Farms take up massive areas so farmers can not live in cities. Natural resources like minerals are unlikely to be located close to major population centers, so miners can not live in cities. Between population centers there must be people maintaining the transportation infrastructure, these can not live in cities. All of these people who can't live in population centers need various services, the providers of which also can't live in cities. The people in rural areas are overwhelmingly there because they need to be. People want to live in urban areas, it's a real problem that people leave rural areas despite the need for their services, and thus the rural communities are no longer capable of providing good quality of life, leading to even more people leaving until only those who can't escape remain. If the communities providing resources to the cities collapse, what happens to the cities?
I see this not changing the fact that genuinely rural populations genuinely need an automobile.
Yes, American urban population, and city builders can certainly consider going without a car, and building cities without making car ownership a prerequisite to live in.
Yeah, but this works both ways: people live in rural places where they absolutely need to have a car, because they have access to cars. Without cars, less people would live there. Society adapts to the existence of the car.

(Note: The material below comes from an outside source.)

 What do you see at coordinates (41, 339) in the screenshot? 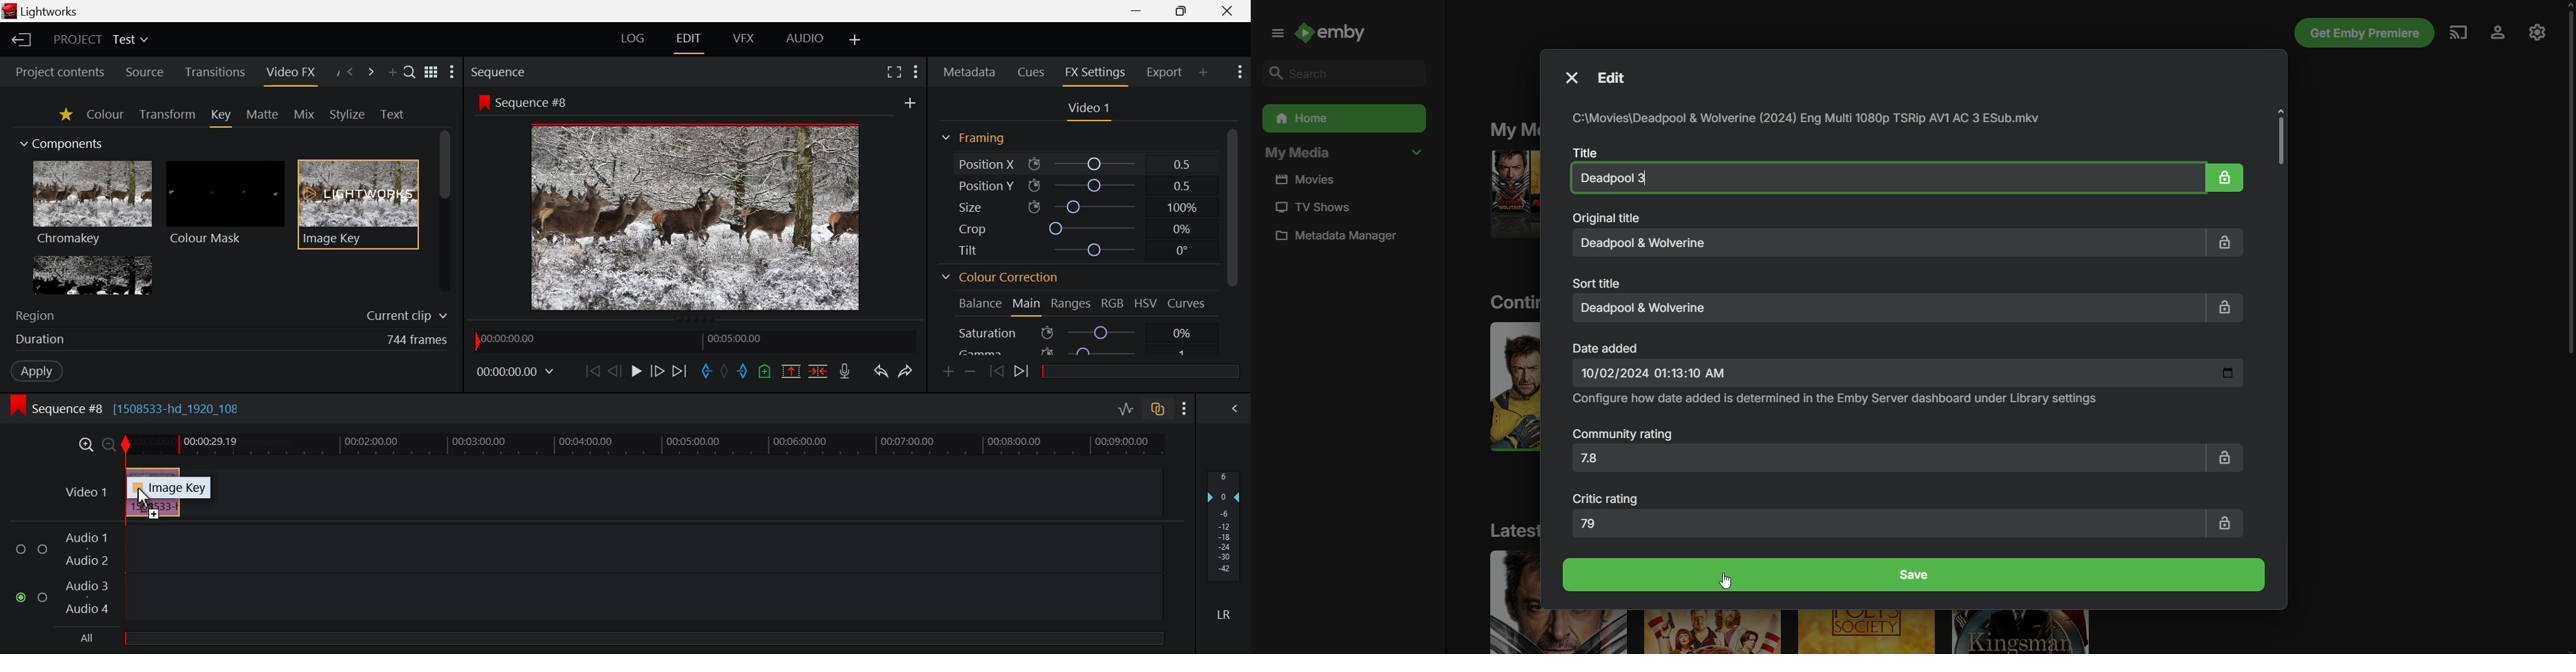
I see `Duration` at bounding box center [41, 339].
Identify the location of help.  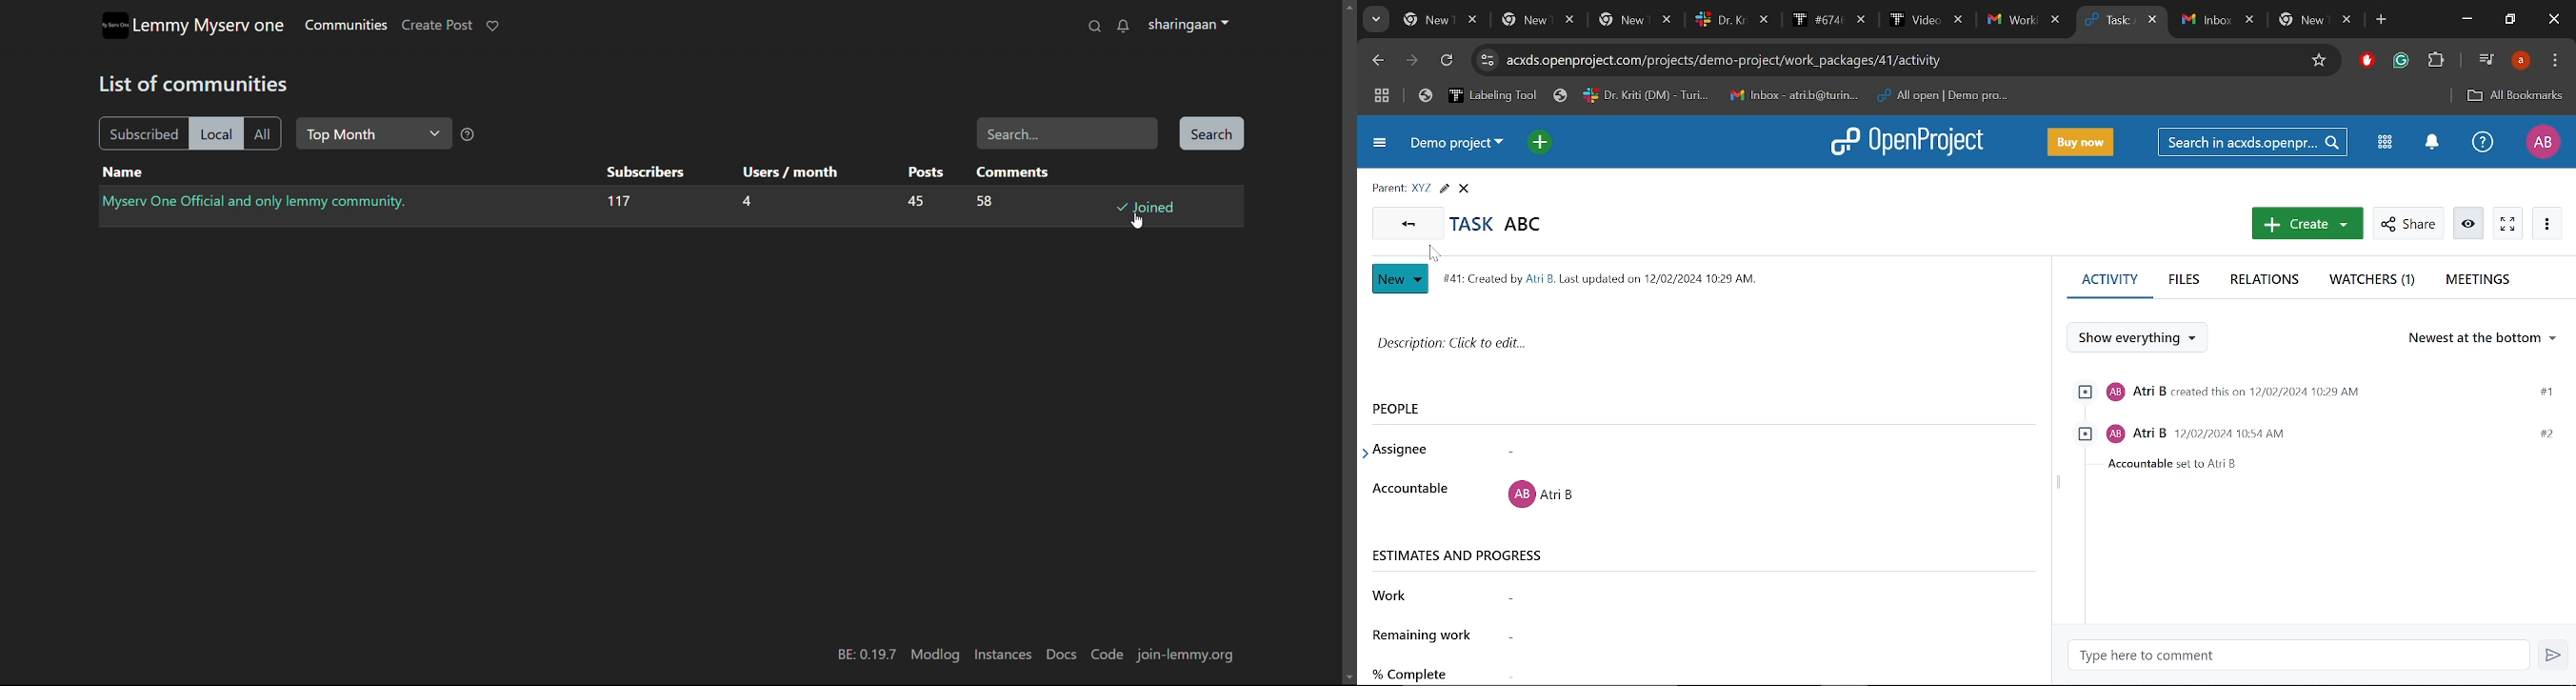
(468, 136).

I don't think "genuinely rural" means anything. Plenty of places in the US and around the world have been abandoned when no economic opportunities existed. As I said, the cities of 100 years ago are abandoned - rural population of that era has moved - some a short distance, some a long distance. The US has made decision (consciously or by default) to encourage dispersed rural/exurban/suburban development fueled by the private automobile. It probably can't reversed entirely but there's no "genuine, authentic rural thing-in-itself" that cries for automobile without history.
Example of highly debateable position: "That automobiles are a lifeline to people who live in rural areas (almost 20% in the US alone), and who were deeply isolated in the era before the car and the telephone."

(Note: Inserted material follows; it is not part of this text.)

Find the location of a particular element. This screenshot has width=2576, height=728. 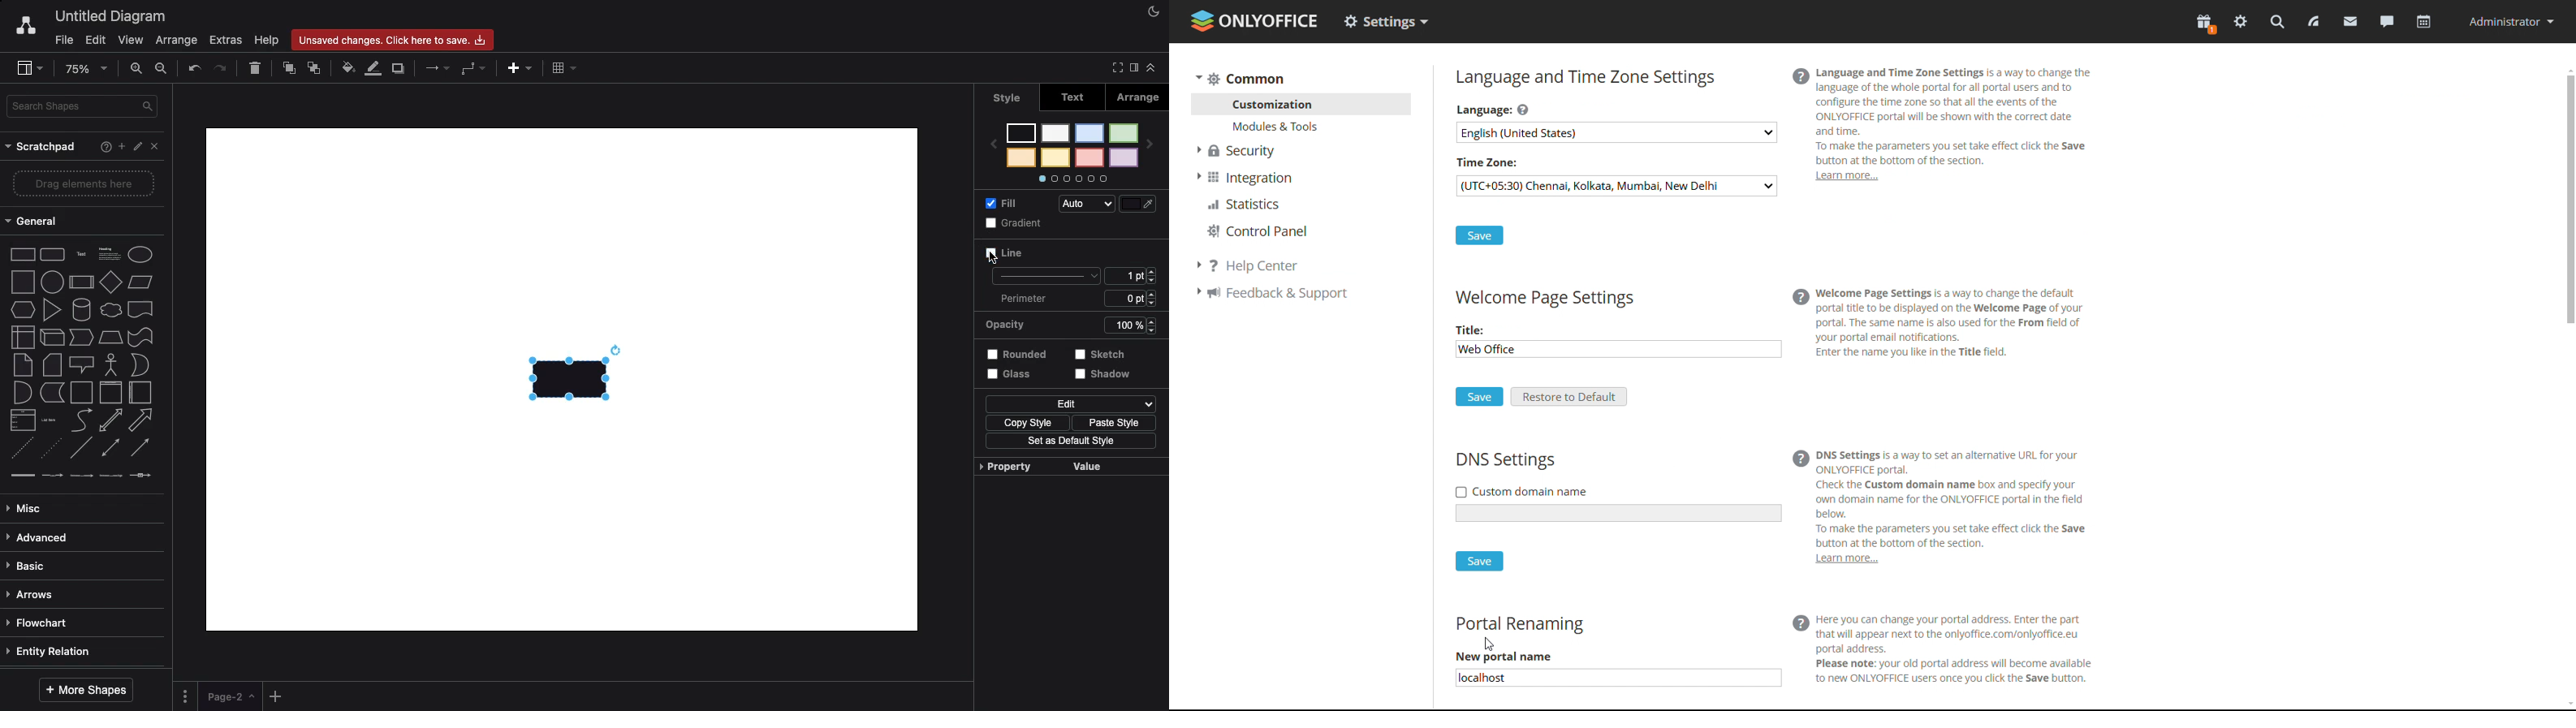

cursor is located at coordinates (984, 255).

Automobile based urbanization has entirely reshaped the landscape of rural America rather than just giving previous here a way to get around. Where I live, once there were small cities, 1000-2000 people in walking distance of each other, dotting the landscape. Now it's a carpet of dispersed single family homes. Many debate the value of the landscape - in California, huge level of urban-wildland interface development has rather disastrous consequence, being a significant factor in our massive fires.